PORTRAITS & SIGNES n° 15
MAATHAI Wangari
Surnommée « Celle qui plante des arbres », Wangari Maathai était biologiste, professeure d’anatomie en médecine vétérinaire, militante politique, féministe et écologiste. Elle n’aura de cesse de renverser les « barrières de discrimination ethniques, les préjugés sexistes, le clientélisme et la corruption, maux qui brisaient l’élan de la jeunesse kenyane ».
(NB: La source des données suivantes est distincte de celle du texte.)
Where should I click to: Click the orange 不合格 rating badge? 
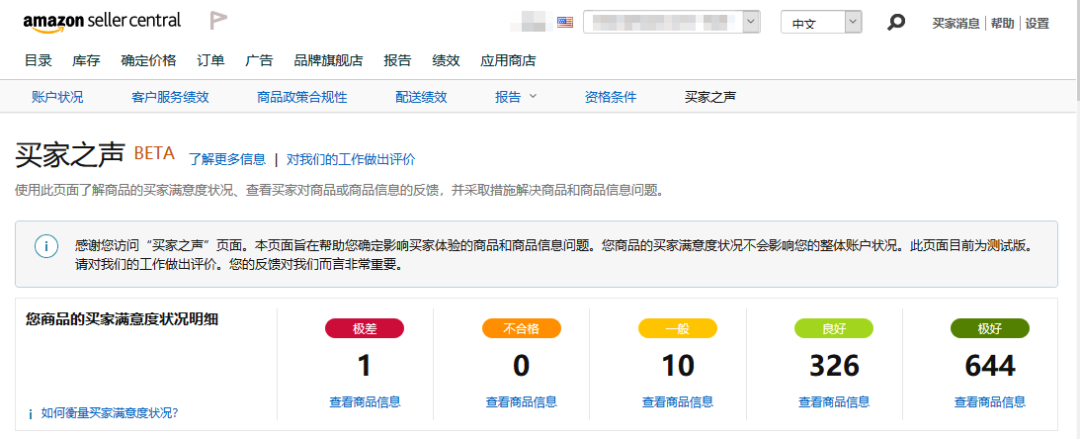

Née le 1er avril 1940 dans une hutte traditionnelle sans eau courante ni électricité dans le petit village d’Ihithe, réserve indigène des colons britanniques dans la région des Hautes Terres au Kenya, Wangari Maathai fait partie de la tribu des Kikuyu, l’une des quarante-deux ethnies du pays. Son père, Muta Njugi, et sa mère, Wanjiru Kibicho, étaient des paysans convertis au christianisme. La tribu appartenait au clan des Anjirũs, celui des chefs. Chez les Kikuyu, les hommes étaient polygames à condition de subvenir aux besoins de chacune des femmes et de leurs enfants. Le père de Wangari Maathai avait quatre femmes, qu’il battait, pratique traditionnelle. Les enfants étaient préservés de ces conflits et elle a connu une enfance où la peur et l’incertitude n’existaient pas, déployant à volonté ses rêves. Sa mère, deuxième femme, était illettrée, mais elle a suivi des cours d’éducation ménagère (couture, repassage, premiers gestes agricoles). En 1943, la famille déménage à Nyeri. Le père travaille pour un colon britannique comme chauffeur et mécanicien. La mère travaille à la ferme : semer, bêcher, désherber, récolter sont autant d’actions que Wangari Maathai, petite fille, apprend en accompagnant et en aidant celle-ci. Sa famille n’a jamais connu la faim, les sols étant riches et fertiles. En revanche il n’y avait aucune école à proximité pour la scolarisation de la fratrie. En 1947, la mère et la fratrie repartent à Ihithe. Wangari Maathai sera séparée de son père pendant le reste de son enfance, ne le voyant que ponctuellement.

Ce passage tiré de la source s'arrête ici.